Pour la toute première fois, ce mercredi 28 décembre, les gendarmes de la brigade de gendarmerie des transports aériens de Pau et les agents du Parc national des Pyrénées ont réalisé un contrôle coordonné ciblé sur le respect de la réglementation aérienne dans le cirque d’Anéou, situé au sud de Pau, sur la commune de Laruns.

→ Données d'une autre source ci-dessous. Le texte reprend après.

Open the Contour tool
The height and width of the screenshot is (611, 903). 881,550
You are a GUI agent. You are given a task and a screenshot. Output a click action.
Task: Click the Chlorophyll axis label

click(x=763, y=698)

Situé dans les Pyrénées, à moins de 5 km de la frontière espagnole, le cirque d’Anéou, perché à 1 700 m d’altitude, est un plateau montagneux particulièrement apprécié des visiteurs et des familles pour ses activités accessibles à tous les niveaux (marche, ski de randonnée, luge, etc.). Un lieu protégé et intégré dans le Parc naturel de Pyrénées, qui accueille également de nombreuses espèces d’animaux sauvages, dont une multitude d’oiseaux protégés. Pour préserver cet écosystème et garantir la sécurité des usagers de la montagne, le Directeur du Parc National des Pyrénées a pris en 2018, un arrêté interdisant le survol de la zone aux aéronefs volant à moins de 1 000 m d’altitude (soit un peu plus de 3000 pieds) et aux drones. Une interdiction qui, au vu des lieux particulièrement dégagés, de leur beauté et de la facilité d’accès à la zone, est régulièrement mise à mal.

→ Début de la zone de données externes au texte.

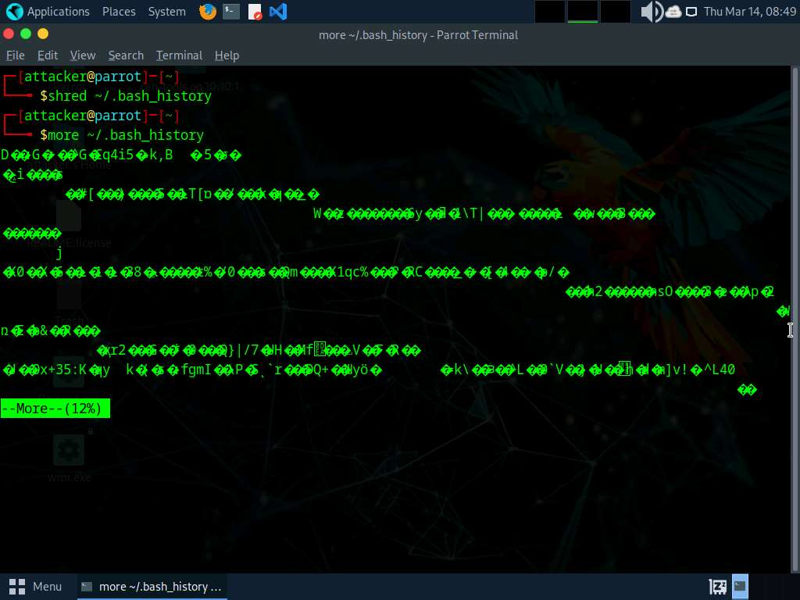Open the Terminal menu in menu bar
Image resolution: width=800 pixels, height=600 pixels.
point(179,55)
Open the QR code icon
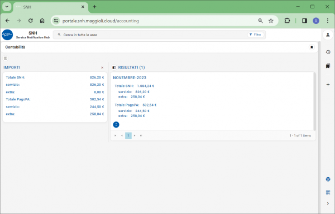The image size is (335, 214). (328, 192)
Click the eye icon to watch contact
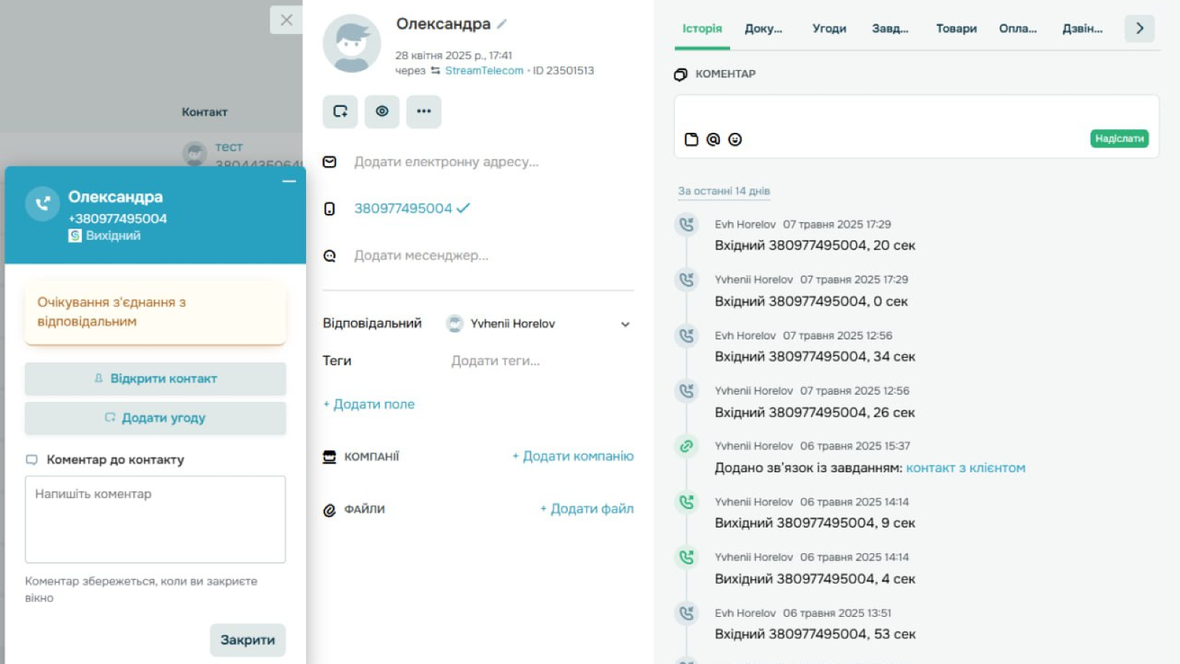The height and width of the screenshot is (664, 1180). [x=382, y=111]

Localiser, identifier, contrôler

Pour faire respecter cette interdiction, la Brigade de gendarmerie des transports aériens (BGTA) de Pau, en charge du respect de la réglementation aéronautique, a organisé, pour la toute première fois sur le secteur, en collaboration avec le Parc national des Pyrénées, une opération de contrôle. Positionnés sur un point haut du cirque, offrant une vue dégagée sur la vallée, les gendarmes et les agents ont pu effectuer une surveillance efficace du site, afin de repérer d'éventuels engins. Dès lors qu’un aéronef est détecté, le travail des gendarmes est de calculer, de mesurer et d’évaluer son altitude et sa trajectoire, afin de déterminer si le pilote est en infraction. Le cas échéant, les gendarmes se rendent sur le lieu d'atterrissage de l’engin pour contrôler son propriétaire et, si nécessaire, le verbaliser. Concernant les drones, l’objectif est non seulement de localiser l’engin, mais également, et surtout, son télépilote. Les gendarmes de la BGTA et les agents vont alors se rendre sur place pour analyser la nature et l’utilisation faite du drone et, si besoin, procéder à une verbalisation.  

© BGTA PAU

Des moyens techniques indispensables

Pour réaliser ces actions, la BGTA s’est dotée, de deux outils devenus indispensables : un aéroscope et des jumelles télémétriques. Semblable à une petite valise noire, l’aéroscope, acquis par l’unité en 2022, permet aux gendarmes de détecter les drones et de localiser rapidement le télépilote. Les jumelles télémétriques, exploitées depuis environ 7 ans, sont également une aide précieuse pour les militaires. Utilisées depuis un point haut, elles sont en effet capables de définir avec précision la hauteur à laquelle se trouve un aéronef. En parallèle des contrôles et de l’observation, les gendarmes et les agents du Parc national ont également fait de la prévention auprès des usagers.

Ce mercredi 28 décembre, lors de l’opération, aucun drone n’a été détecté dans la zone contrôlée et aucun survol d’aéronef n’a été observé. Néanmoins, au vu de la fréquentation et du nombre croissant de signalements faits par les personnels du Parc national, la gendarmerie, en collaboration avec ces derniers, compte bien renouveler le dispositif plusieurs fois par an.